One thing that has become very apparent to me lately is that the truth about whales isn't just a story about what my abusers did to me -- it's a story about one singular abuser -- me. It's about what I did to SueAnn. And all of the self-help books in the world could probably congregate in the middle of the city and be put to a slow fiery death and I would still have to go look in that mirror eventually.

I had a dream the night before last to measure myself. So I got up the next morning, got showered and dressed and went after the measuring tape. Guess what? I picked out this little dinky Bank of America measuring tape that I picked up somewhere and it stopped at 40 inches... so I got around my chest and it stopped about 5 inches (or 6) shy of actually being able to measure anything. I started laughing. Well, what the hell else are you supposed to do but laugh? Then I hollered for my husband to get the camera... we'll take a picture for the blog. Ha, ha... look at this, I can't get the measuring tape around me! He took the first picture and I looked at my face. I couldn't do it... the look of pain on my face is too humiliating to post. These people are supposed to be getting to know me, I don't want to scare them off in the second post! Take another one. Same look. Take a third... now it just looks like a passport photo.

In the end, I couldn't post it. I didn't want you to see the sadness in my eyes.

Friday, August 7, 2009

Thank you, Julie Powell

My daughter went to a birthday party tonight at Build-a-Bear. There are only so many opportunities to go on an actual date with my husband, Chris, and not have to pay a babysitter. The night didn't get off to a very good start.
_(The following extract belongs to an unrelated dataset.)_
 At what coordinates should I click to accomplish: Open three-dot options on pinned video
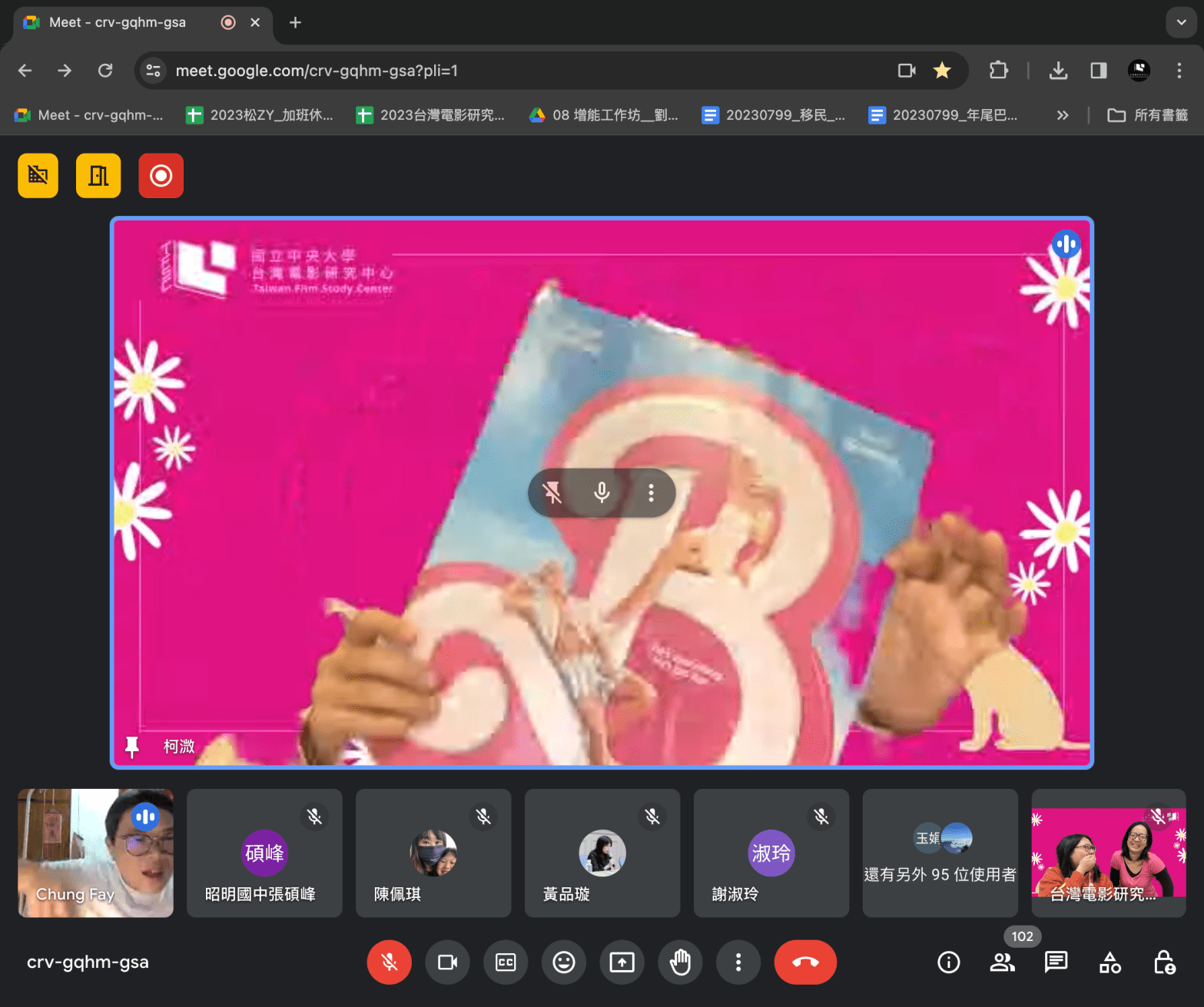click(651, 492)
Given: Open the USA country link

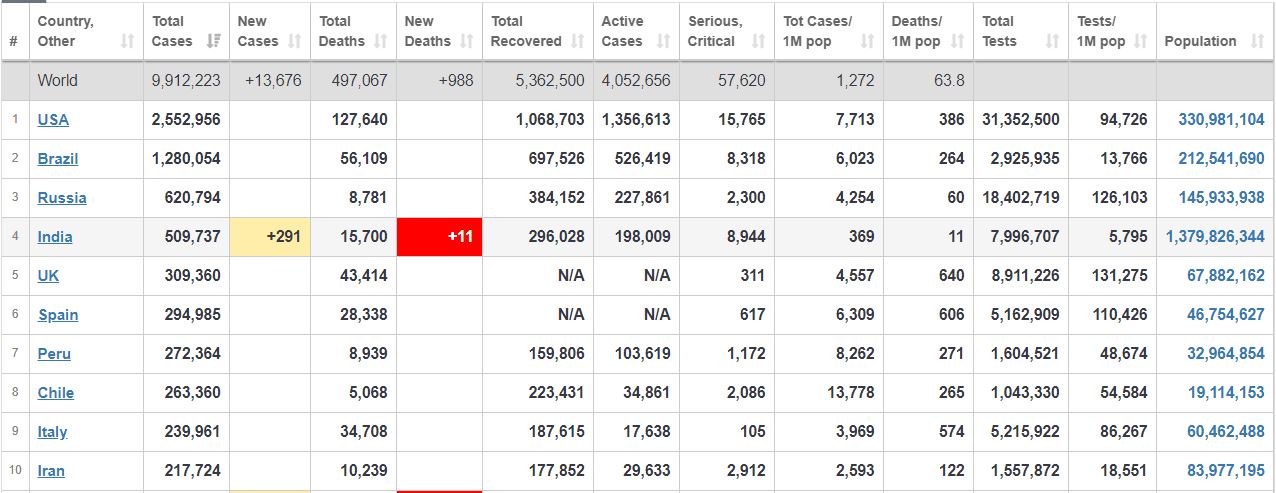Looking at the screenshot, I should 53,120.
There was some miscommunication in two women trying so very hard not to inconvenience one another and we were standing in the Build-a-Bear with all of the fur-lined backpacks and sparkly Hannah Montana flip flops with a lady who called herself "Grandma" saying, "Why don't you and your husband join the party?"

Lady -- I don't want to join the party, I want to go to dinner with my husband and get to "Julie and Julia" by 6:40 p.m. She was insistent and her dentures kept clicking, punctuating her invitation. Well, I'm a Taurus with a Leo ascension. Guess who won?

Chris and I ended up at Boston Pizza anyway waiting for the child's mother to arrive so we could politely ask her to completely abandon our child to her care while we trotted off to hold hands in the dark. She said, "Yes!" Halle-freakin'-lujah.

I didn't really know what to expect of the movie. I saw the trailers and laughed at the high-pitched whine of Meryl's Streep's Julia Child. I love Amy Adams in anything and the scene where she's on the floor having a tantrum was adorable.

What I didn't count on was the writer's voice in that movie. Nora Ephron did an impeccable job blending the two stories -- but it was Julie's story that caught and held my attention. Here is this woman working listening to people's troubles after 9/11 and you can tell she's trying her very best to do a good job, be attentive and caring... and they don't care who she is or how hard she's trying. Of course they don't, they have problems a lot larger and more important. Doesn't everyone? And she's struggling and trying to find what it is about her that is going to make a difference at all. Of course I'm making all of these teenage wistful assumptions based solely on the movie -- but that's what caught me. Someone who really wanted to make a difference and found a way to do it.

Julia Child's husband told her at one point in the movie, "Your book will be published and it will be something that changes the world." Oh, how I wish... how I wish.

I've begun my blog at www.blogger.com. I'm giving it the same title that I gave my book. Warning: I don't always write about happy things. I am the Janis Ian of blogging, I'm certain. I do write honestly, however, and I write with humor even when discussing morbid obesity. I hope you enjoy it. I hope you enjoy it so much that I get published and my book changes the world.

Thank you, Julie Powell... you gave me hope. You did it!